A week after my birthday, my long-term boyfriend and I parted ways. We’d been together for a year and a half and just a few short weeks prior to my birthday, he had shared his plans to propose soon and we had talked seriously of a spring wedding in South Africa—flying my family across the world for a traditional Tswana wedding, having a reception in the US for friends and family sometime around Christmas, merging cultures and traditions to create something entirely our own.
And then it was over.
I cried for a week straight and for several weeks after would break down into uncontrollable sobs. There were times that I was sure that I was unable to stop crying and that the grief would be unending. It had been a long time since I had given my heart to anyone and never so completely.
I phoned the counselor who had helped me through the transition from rural Peace Corps life to modern Johannesburg. I leaned heavily on the few close friends I had made. And I waited anxiously for phone calls and emails from home.
Slowly I began to regain bits of myself. Little things that I didn’t know that I had lost. I realized that despite the many good things in our relationship, slowly overtime, I had lost site of myself. Little bits chipped away until I woke up one morning and didn’t know the me who I had become and couldn’t find the me who I was.
Realizing this was when I knew it had to be over. It needed to be over. I needed to find the me that I was and even more the me that God has created me to be.
During this time, I read Bittersweet by Shauna Niequest. In it Niequest talks about “composting for the soul.” I love this idea and I’ve shared the quote here before. Some things in life have to die, to be mulched and turned, and to be subjected to nature’s processes, so that new things can grow—stronger, healthier things.

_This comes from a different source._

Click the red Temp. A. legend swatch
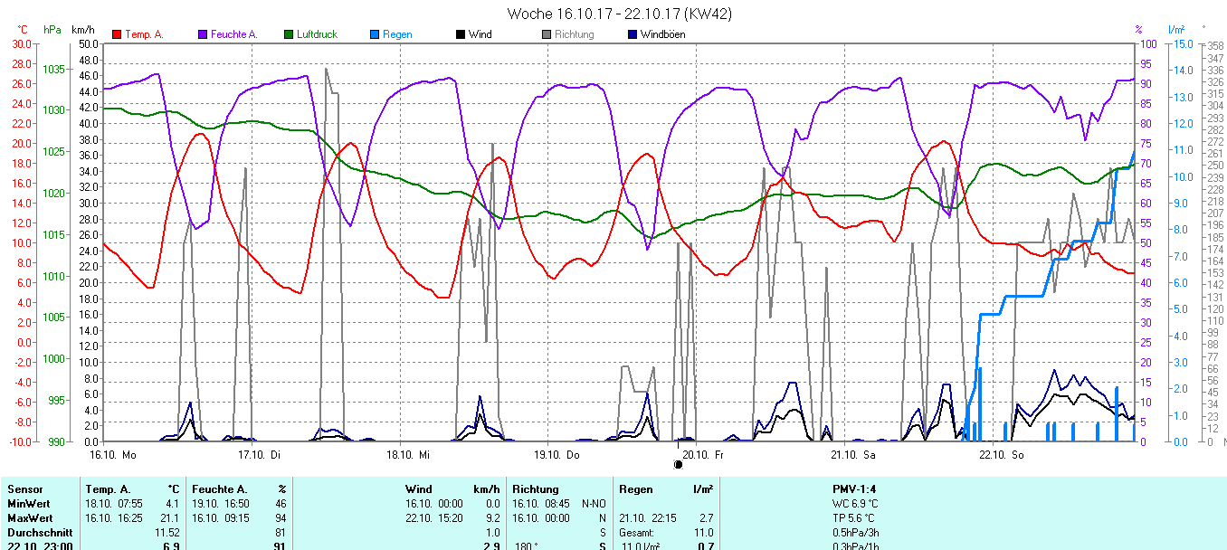The height and width of the screenshot is (550, 1227). (x=117, y=34)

Through this dying off, through the natural processes of grief, I can come out of 29 and head into 30 knowing that it was a good year. A year in which I have finally grown comfortable with the me that I am and the me that God has created me to be. Although it was the most painful experience of my life, I needed the composting. I needed that pain and those tears. I needed to explore deep inside myself and find the strength and the hope that I didn’t know was there.
Composting seasons are not fun, but they are necessary. If you are in a composting season right now, all I can say to you is to lean not on your own understanding (Prov 3:5), but let the peace of God which transcends all understanding, guard your heart and your mind in Christ Jesus (Phil 4:7). Join in the composting process and know that out of it, something better will grow.